### WHAT YOU ARE ASKED TO DO
Return verbatim the line containing "The height and" together with all lines that follow it in the records, and no other material.

### SUPPLIED DATA
####################

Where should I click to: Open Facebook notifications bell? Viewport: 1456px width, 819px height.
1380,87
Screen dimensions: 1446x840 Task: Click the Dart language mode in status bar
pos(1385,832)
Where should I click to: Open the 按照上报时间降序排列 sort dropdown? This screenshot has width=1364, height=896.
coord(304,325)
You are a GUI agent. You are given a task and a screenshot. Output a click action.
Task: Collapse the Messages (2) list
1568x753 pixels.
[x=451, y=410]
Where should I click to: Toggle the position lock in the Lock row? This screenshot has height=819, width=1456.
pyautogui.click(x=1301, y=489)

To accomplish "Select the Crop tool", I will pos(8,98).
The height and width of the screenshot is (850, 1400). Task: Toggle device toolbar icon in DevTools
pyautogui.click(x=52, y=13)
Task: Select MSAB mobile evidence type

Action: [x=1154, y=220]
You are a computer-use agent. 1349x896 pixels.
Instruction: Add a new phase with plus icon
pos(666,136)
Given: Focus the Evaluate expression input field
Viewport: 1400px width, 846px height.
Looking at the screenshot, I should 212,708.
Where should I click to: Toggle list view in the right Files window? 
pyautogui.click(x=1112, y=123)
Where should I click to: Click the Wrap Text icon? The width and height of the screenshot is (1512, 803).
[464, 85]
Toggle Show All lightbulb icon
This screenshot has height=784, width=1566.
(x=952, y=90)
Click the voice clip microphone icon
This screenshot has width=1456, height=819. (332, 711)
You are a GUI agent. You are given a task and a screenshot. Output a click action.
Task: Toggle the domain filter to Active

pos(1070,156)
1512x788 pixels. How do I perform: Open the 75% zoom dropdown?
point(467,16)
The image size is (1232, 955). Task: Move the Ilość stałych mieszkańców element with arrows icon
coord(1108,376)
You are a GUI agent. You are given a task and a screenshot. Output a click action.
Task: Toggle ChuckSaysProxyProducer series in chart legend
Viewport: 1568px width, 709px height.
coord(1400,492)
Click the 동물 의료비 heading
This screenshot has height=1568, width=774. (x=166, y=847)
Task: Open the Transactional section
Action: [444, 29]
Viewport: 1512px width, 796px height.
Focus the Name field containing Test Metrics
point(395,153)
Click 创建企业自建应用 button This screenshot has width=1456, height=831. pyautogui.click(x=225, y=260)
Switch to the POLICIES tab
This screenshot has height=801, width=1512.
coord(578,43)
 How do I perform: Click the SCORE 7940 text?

####################

### TASK OUTPUT
The height and width of the screenshot is (850, 1400). Task: Toggle device toolbar icon in DevTools
pyautogui.click(x=52, y=13)
Task: Select MSAB mobile evidence type

Action: [x=1154, y=220]
You are a computer-use agent. 1349x896 pixels.
Instruction: Add a new phase with plus icon
pos(666,136)
Given: Focus the Evaluate expression input field
Viewport: 1400px width, 846px height.
Looking at the screenshot, I should 212,708.
Where should I click to: Toggle list view in the right Files window? 
pyautogui.click(x=1112, y=123)
Where should I click to: Click the Wrap Text icon? The width and height of the screenshot is (1512, 803).
[464, 85]
Toggle Show All lightbulb icon
This screenshot has height=784, width=1566.
(x=952, y=90)
Click the voice clip microphone icon
This screenshot has width=1456, height=819. (332, 711)
You are a GUI agent. You are given a task and a screenshot. Output a click action.
Task: Toggle the domain filter to Active

pos(1070,156)
1512x788 pixels. How do I perform: Open the 75% zoom dropdown?
point(467,16)
The image size is (1232, 955). Task: Move the Ilość stałych mieszkańców element with arrows icon
coord(1108,376)
You are a GUI agent. You are given a task and a screenshot. Output a click action.
Task: Toggle ChuckSaysProxyProducer series in chart legend
Viewport: 1568px width, 709px height.
coord(1400,492)
Click the 동물 의료비 heading
This screenshot has height=1568, width=774. (x=166, y=847)
Task: Open the Transactional section
Action: [444, 29]
Viewport: 1512px width, 796px height.
Focus the Name field containing Test Metrics
point(395,153)
Click 创建企业自建应用 button This screenshot has width=1456, height=831. pyautogui.click(x=225, y=260)
Switch to the POLICIES tab
This screenshot has height=801, width=1512.
coord(578,43)
 How do I perform: Click the SCORE 7940 text?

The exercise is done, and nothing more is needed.